◆ Entries shown:
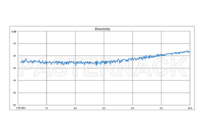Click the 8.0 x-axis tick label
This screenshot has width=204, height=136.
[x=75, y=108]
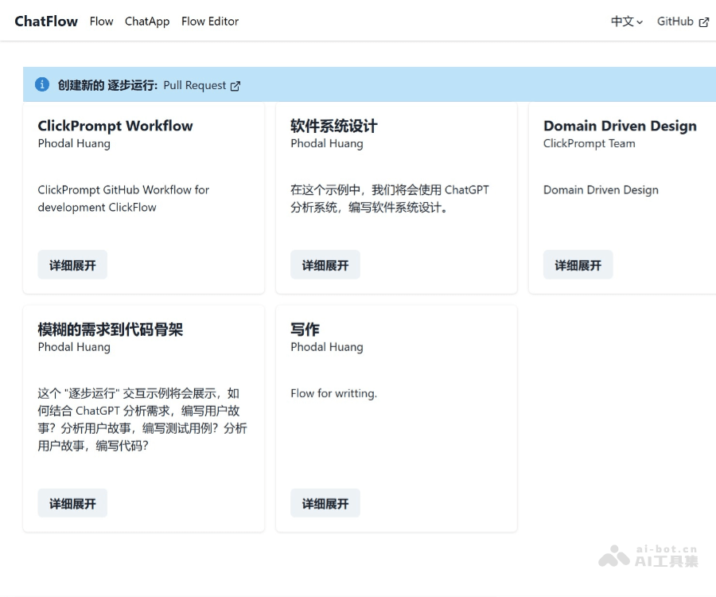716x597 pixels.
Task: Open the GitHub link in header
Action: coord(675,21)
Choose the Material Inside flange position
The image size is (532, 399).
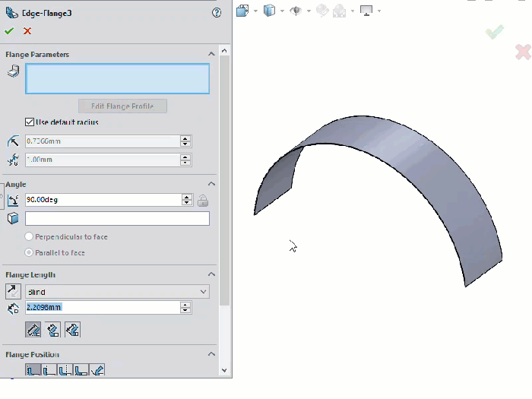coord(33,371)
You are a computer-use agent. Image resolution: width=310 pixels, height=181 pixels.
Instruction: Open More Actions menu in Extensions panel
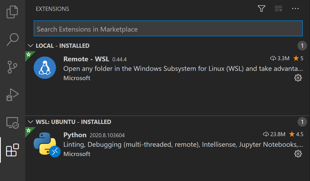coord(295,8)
--
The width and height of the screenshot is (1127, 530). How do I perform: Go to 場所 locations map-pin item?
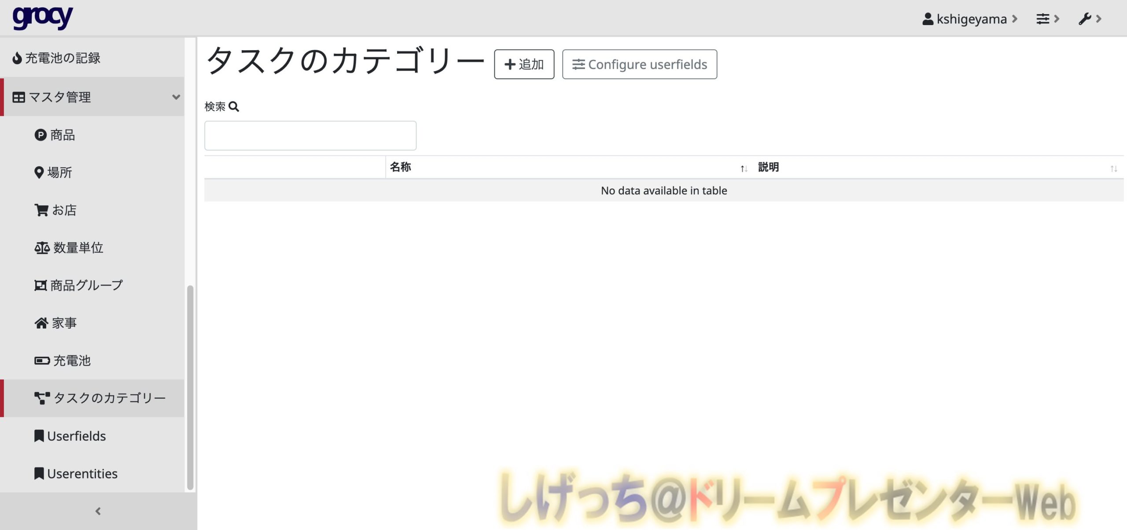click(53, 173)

◆ Given instruction: Please recast the data as a Markdown table with the columns Row and Line, giving each line a row number. Begin at the line that has "The width and" and stop after the one that has "click(53, 173)", skipping blank lines and leaving out the pictures.

◆ The solution:
| Row | Line |
|---|---|
| 1 | The width and height of the screenshot is (1127, 530). How do I perform: Go to 場所 locations map-pin item? |
| 2 | click(53, 173) |